Match on the string "culori" in the entries below and return every matching line.

Collected data entries

════════════════

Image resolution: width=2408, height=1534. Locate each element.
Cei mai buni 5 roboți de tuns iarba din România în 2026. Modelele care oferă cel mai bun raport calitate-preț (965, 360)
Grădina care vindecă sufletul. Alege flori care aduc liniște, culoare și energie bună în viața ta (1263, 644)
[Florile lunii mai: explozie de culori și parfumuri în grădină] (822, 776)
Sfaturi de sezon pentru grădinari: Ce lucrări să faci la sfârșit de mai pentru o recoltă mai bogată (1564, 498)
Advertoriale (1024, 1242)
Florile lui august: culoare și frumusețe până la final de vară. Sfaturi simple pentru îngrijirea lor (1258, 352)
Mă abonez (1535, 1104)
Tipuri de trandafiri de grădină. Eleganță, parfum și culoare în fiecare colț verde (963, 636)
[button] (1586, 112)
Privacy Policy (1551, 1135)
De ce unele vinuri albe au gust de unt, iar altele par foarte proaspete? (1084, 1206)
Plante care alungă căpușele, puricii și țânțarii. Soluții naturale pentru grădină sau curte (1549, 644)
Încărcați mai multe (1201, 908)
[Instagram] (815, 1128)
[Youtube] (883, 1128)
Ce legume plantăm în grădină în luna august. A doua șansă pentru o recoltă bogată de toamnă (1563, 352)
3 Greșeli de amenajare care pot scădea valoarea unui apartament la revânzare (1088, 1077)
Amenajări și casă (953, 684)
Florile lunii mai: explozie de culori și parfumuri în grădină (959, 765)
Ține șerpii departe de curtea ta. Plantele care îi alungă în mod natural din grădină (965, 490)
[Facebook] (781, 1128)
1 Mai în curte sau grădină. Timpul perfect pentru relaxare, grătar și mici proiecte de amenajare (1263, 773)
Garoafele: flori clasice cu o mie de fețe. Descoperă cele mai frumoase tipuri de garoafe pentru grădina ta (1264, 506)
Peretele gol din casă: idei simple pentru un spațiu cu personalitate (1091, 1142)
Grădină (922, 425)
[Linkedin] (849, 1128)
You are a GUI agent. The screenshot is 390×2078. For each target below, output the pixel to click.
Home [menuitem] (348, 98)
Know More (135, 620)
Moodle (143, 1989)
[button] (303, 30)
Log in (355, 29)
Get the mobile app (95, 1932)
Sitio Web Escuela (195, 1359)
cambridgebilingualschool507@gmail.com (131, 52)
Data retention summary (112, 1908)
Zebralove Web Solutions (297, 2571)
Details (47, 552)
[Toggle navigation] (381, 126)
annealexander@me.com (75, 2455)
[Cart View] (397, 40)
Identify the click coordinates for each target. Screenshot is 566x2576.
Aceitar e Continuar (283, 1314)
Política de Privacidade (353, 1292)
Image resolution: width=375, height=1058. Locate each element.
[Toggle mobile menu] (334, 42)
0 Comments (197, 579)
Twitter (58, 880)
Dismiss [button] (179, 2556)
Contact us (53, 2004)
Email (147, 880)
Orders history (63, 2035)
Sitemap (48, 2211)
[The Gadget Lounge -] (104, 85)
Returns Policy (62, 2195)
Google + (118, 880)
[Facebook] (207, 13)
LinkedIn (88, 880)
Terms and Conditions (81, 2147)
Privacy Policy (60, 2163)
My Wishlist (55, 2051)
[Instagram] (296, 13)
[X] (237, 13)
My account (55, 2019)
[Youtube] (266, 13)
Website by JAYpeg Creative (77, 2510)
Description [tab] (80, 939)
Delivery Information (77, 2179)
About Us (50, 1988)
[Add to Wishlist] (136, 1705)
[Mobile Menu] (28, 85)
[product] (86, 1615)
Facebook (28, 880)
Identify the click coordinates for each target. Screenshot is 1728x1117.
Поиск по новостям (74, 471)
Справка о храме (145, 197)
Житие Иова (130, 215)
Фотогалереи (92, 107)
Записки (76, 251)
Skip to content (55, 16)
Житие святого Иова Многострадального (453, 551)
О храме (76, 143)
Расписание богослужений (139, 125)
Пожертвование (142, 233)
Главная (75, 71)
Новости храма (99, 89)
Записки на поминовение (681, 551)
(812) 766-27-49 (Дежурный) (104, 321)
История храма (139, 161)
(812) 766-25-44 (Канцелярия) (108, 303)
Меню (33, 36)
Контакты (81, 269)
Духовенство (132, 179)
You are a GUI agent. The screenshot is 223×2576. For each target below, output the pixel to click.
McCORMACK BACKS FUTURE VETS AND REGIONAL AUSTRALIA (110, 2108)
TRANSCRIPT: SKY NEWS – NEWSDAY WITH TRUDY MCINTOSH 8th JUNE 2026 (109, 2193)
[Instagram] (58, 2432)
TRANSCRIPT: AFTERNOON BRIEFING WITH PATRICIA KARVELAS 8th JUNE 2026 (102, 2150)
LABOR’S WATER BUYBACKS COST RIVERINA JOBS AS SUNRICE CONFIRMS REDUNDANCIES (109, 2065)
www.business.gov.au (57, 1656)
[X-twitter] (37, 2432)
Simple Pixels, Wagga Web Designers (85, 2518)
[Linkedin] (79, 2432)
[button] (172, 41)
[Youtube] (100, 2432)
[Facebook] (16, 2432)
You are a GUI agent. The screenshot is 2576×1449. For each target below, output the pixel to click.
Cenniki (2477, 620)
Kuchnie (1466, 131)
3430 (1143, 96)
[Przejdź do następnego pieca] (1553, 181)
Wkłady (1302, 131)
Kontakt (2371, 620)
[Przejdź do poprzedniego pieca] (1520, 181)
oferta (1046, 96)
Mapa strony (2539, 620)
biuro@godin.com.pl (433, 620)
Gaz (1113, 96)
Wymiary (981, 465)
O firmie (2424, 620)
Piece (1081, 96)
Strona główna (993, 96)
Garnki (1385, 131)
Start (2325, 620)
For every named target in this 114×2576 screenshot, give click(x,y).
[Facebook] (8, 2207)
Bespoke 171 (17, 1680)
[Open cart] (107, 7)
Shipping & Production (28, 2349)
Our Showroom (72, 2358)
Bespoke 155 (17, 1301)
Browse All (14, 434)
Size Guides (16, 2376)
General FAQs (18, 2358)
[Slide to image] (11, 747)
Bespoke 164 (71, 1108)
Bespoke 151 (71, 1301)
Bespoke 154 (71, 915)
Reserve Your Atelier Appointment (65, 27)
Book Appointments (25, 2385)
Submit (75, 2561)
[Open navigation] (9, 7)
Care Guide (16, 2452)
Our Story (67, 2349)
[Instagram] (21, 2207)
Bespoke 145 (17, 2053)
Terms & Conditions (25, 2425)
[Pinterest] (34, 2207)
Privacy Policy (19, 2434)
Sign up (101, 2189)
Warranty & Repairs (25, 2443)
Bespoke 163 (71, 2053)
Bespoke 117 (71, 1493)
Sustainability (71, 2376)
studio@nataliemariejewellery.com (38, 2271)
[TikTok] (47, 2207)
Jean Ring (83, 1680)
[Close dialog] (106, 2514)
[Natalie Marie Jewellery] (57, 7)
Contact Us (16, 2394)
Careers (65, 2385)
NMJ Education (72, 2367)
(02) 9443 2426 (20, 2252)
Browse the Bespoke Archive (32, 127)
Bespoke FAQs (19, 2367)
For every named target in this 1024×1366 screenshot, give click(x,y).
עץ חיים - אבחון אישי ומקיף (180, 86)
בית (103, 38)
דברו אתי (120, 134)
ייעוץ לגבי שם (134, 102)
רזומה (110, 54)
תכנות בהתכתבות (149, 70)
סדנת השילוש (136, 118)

════════════════

#### ANSWER BELOW:
[Florile lunii mai: explozie de culori și parfumuri în grădină] (822, 776)
Florile lunii mai: explozie de culori și parfumuri în grădină (959, 765)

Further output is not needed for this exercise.